_TASK GOAL_
Return each line of the records below in which the string "agent" turns up.

══ EXTRACTED RECORDS ══

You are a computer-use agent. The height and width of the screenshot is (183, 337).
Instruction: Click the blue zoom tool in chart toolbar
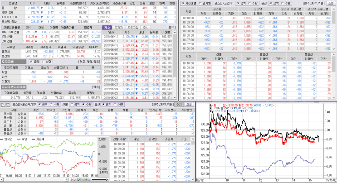tap(72, 179)
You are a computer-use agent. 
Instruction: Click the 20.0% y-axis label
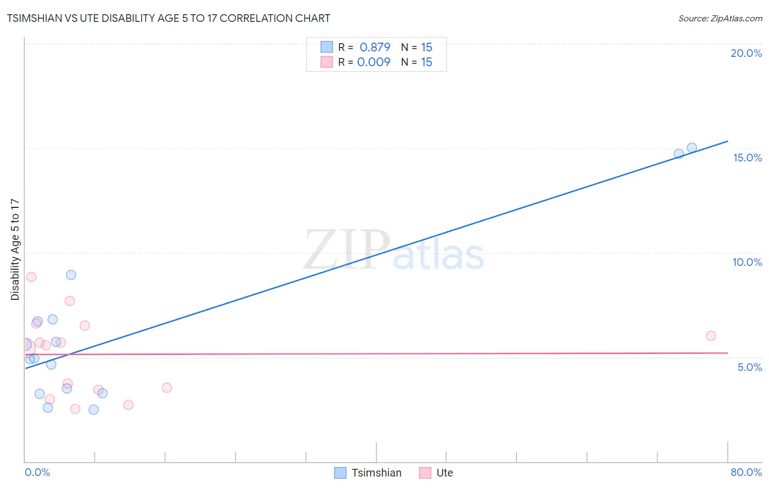click(x=746, y=53)
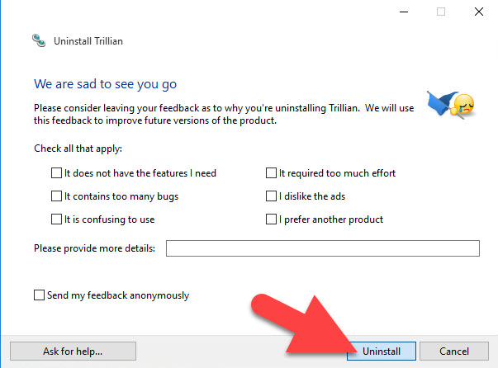Viewport: 498px width, 368px height.
Task: Click the Uninstall button
Action: [x=382, y=351]
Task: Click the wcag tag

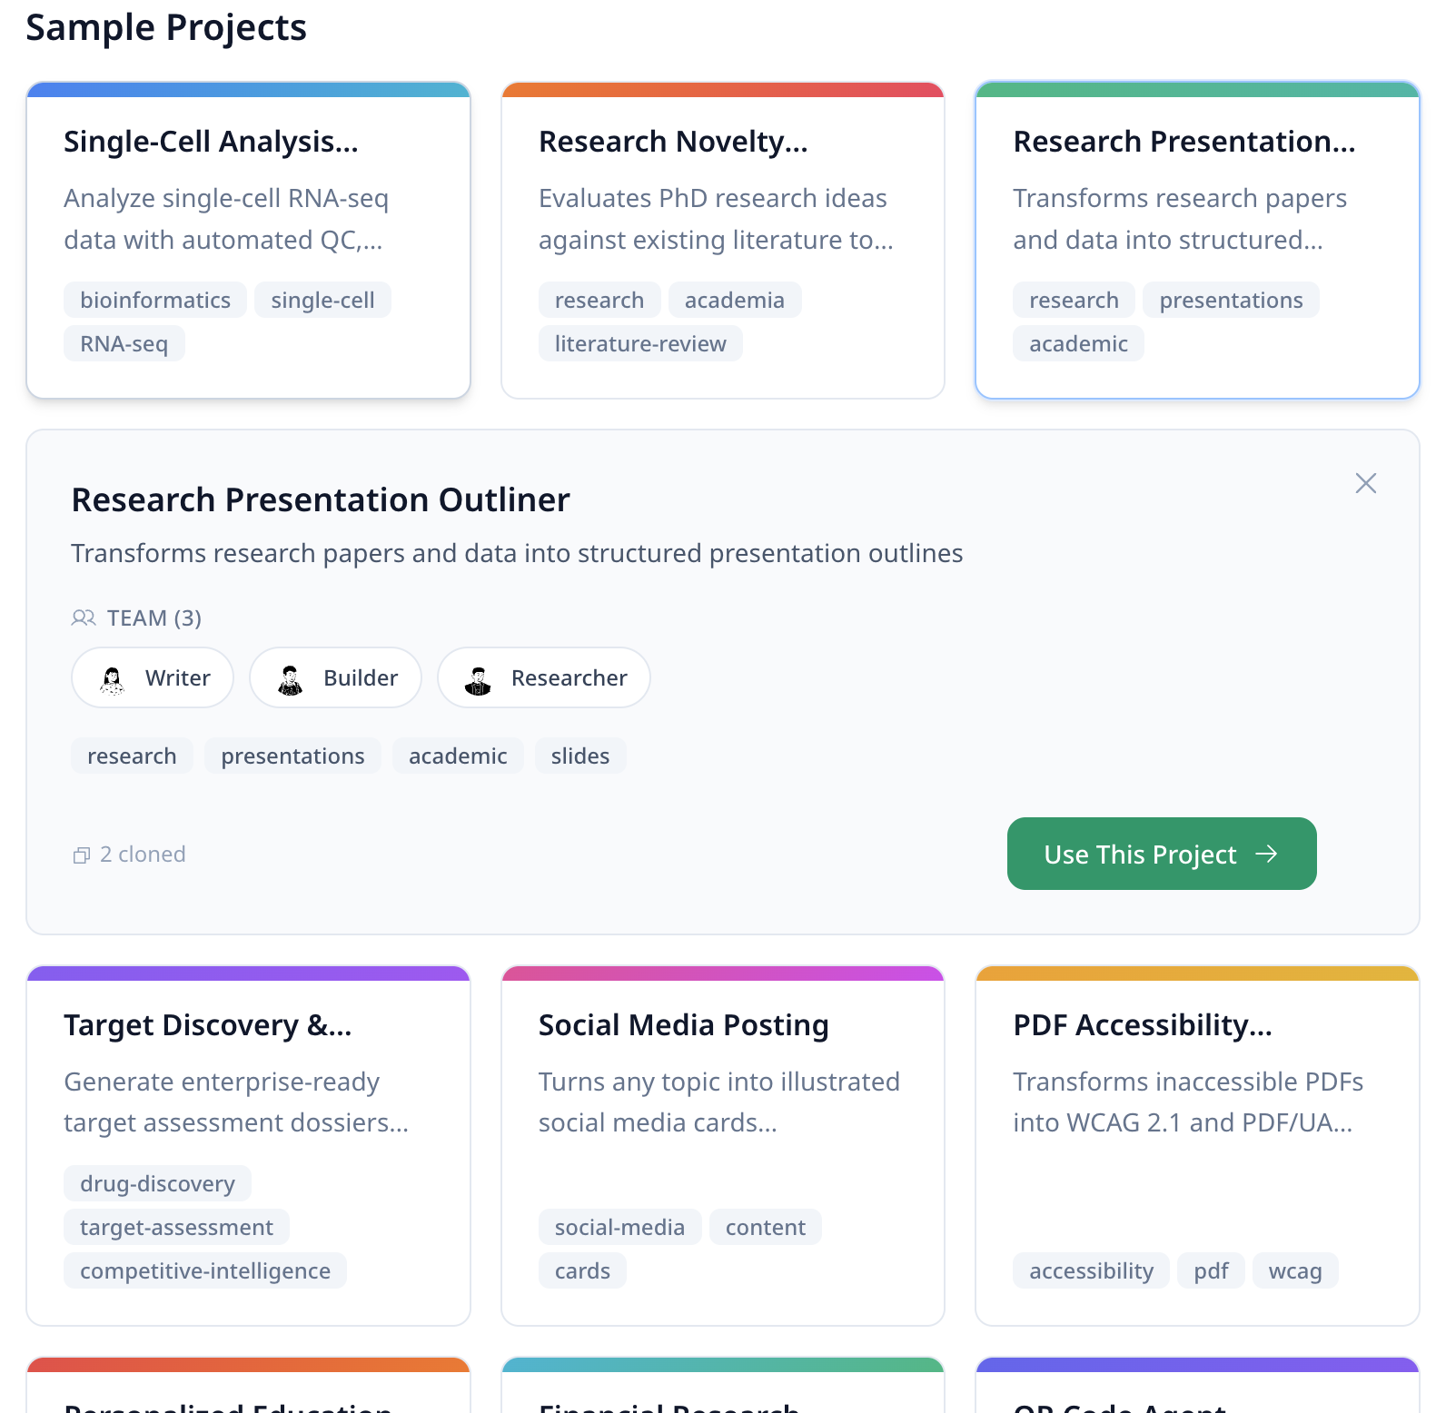Action: tap(1294, 1271)
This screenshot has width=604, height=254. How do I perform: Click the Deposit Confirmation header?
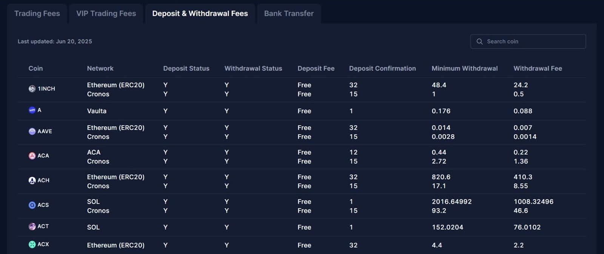[x=382, y=68]
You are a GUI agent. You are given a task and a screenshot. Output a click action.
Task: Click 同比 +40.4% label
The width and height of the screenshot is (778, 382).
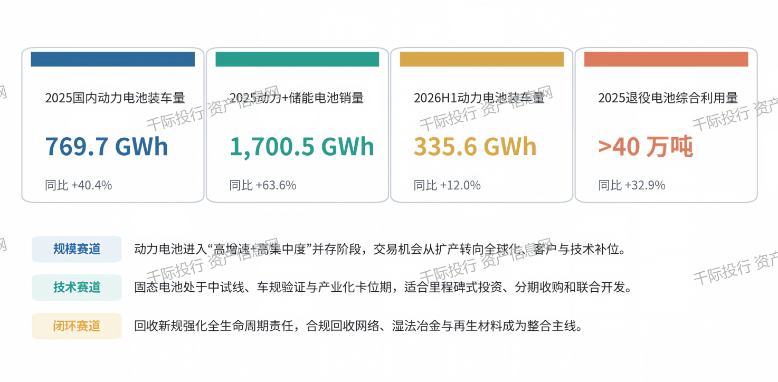79,185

═══

_TASK RESPONSE_
You are a computer-use agent. The height and width of the screenshot is (183, 337).
You are a computer-use agent. 
You are a GUI agent. You are given a task and a screenshot. Output a click action.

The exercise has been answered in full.